▶ [What to produce]: The result should be the line with "[Load image 3 in gallery view] (418, 277)" followed by every remaining line of the entries, each reproduced exactly, with nothing else.

Saved data entries

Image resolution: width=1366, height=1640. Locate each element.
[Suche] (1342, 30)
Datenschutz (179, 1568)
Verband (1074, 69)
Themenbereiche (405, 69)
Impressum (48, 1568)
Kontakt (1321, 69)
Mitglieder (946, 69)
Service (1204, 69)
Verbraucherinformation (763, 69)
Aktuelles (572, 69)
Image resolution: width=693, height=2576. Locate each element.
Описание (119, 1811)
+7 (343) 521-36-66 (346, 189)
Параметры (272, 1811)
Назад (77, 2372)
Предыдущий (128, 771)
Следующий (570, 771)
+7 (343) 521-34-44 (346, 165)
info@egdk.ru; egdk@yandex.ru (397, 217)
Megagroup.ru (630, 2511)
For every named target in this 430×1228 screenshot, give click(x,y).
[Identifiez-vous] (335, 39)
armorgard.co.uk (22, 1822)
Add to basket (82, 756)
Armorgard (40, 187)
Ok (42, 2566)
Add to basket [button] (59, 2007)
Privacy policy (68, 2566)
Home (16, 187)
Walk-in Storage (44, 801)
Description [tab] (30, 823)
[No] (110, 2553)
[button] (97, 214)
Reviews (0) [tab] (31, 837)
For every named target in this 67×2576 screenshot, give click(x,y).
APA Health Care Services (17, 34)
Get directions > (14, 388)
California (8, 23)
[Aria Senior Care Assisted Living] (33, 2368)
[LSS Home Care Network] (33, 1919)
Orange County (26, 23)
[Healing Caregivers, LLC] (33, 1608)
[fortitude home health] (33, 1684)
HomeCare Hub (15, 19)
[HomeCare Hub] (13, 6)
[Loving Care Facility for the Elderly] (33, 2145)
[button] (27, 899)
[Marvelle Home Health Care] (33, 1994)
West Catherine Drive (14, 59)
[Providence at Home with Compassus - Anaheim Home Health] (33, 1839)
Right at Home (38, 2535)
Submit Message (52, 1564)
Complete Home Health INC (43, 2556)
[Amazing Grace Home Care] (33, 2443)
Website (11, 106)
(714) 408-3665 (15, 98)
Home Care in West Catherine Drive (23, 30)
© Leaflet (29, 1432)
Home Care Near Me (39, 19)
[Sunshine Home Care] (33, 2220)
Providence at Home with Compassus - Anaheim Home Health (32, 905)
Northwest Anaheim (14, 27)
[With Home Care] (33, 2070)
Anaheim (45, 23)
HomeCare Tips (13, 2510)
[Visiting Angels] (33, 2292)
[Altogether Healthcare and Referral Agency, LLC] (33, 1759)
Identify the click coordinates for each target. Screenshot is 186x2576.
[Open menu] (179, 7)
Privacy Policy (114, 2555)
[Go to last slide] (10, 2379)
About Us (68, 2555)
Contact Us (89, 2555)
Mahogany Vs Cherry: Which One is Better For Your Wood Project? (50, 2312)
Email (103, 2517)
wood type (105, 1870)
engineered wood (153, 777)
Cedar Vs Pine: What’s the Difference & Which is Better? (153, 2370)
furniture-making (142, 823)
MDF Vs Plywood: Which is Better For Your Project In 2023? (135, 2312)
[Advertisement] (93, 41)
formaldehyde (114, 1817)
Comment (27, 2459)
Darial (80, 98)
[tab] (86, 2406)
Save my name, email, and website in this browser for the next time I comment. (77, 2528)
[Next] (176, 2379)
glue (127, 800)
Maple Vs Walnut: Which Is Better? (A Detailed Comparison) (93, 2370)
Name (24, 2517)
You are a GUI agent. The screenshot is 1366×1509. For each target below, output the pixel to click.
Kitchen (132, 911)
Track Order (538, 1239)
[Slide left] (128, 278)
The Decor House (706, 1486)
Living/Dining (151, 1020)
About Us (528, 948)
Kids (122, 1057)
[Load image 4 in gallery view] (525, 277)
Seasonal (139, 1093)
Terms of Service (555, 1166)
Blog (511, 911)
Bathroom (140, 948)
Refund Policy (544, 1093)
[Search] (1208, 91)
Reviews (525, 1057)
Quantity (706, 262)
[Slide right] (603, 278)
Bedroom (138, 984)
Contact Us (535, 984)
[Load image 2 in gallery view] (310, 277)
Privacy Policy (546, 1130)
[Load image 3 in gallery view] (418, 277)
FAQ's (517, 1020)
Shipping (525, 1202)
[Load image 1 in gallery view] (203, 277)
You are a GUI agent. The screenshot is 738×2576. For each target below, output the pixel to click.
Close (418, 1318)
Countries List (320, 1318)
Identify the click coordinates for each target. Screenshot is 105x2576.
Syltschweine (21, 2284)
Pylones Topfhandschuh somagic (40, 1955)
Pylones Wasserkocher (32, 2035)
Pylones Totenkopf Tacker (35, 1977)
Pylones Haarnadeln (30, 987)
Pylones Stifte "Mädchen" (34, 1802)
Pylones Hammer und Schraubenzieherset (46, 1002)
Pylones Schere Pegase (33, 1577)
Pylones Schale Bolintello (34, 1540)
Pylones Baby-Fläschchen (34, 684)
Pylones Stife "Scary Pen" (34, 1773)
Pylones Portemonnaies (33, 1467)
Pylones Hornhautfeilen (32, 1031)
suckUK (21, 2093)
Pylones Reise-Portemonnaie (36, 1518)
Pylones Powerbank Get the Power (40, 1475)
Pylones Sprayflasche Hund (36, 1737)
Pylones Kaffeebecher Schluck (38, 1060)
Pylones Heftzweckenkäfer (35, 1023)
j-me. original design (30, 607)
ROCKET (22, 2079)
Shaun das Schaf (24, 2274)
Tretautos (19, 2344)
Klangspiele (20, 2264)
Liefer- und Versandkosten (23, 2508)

▶ [Task response]:
[Load image 3 in gallery view] (418, 277)
FAQ's (517, 1020)
Shipping (525, 1202)
[Load image 1 in gallery view] (203, 277)
You are a GUI agent. The screenshot is 738×2576. For each target below, output the pixel to click.
Close (418, 1318)
Countries List (320, 1318)
Identify the click coordinates for each target. Screenshot is 105x2576.
Syltschweine (21, 2284)
Pylones Topfhandschuh somagic (40, 1955)
Pylones Wasserkocher (32, 2035)
Pylones Totenkopf Tacker (35, 1977)
Pylones Haarnadeln (30, 987)
Pylones Stifte "Mädchen" (34, 1802)
Pylones Hammer und Schraubenzieherset (46, 1002)
Pylones Schere Pegase (33, 1577)
Pylones Schale Bolintello (34, 1540)
Pylones Baby-Fläschchen (34, 684)
Pylones Stife "Scary Pen" (34, 1773)
Pylones Portemonnaies (33, 1467)
Pylones Hornhautfeilen (32, 1031)
suckUK (21, 2093)
Pylones Reise-Portemonnaie (36, 1518)
Pylones Powerbank Get the Power (40, 1475)
Pylones Sprayflasche Hund (36, 1737)
Pylones Kaffeebecher Schluck (38, 1060)
Pylones Heftzweckenkäfer (35, 1023)
j-me. original design (30, 607)
ROCKET (22, 2079)
Shaun das Schaf (24, 2274)
Tretautos (19, 2344)
Klangspiele (20, 2264)
Liefer- und Versandkosten (23, 2508)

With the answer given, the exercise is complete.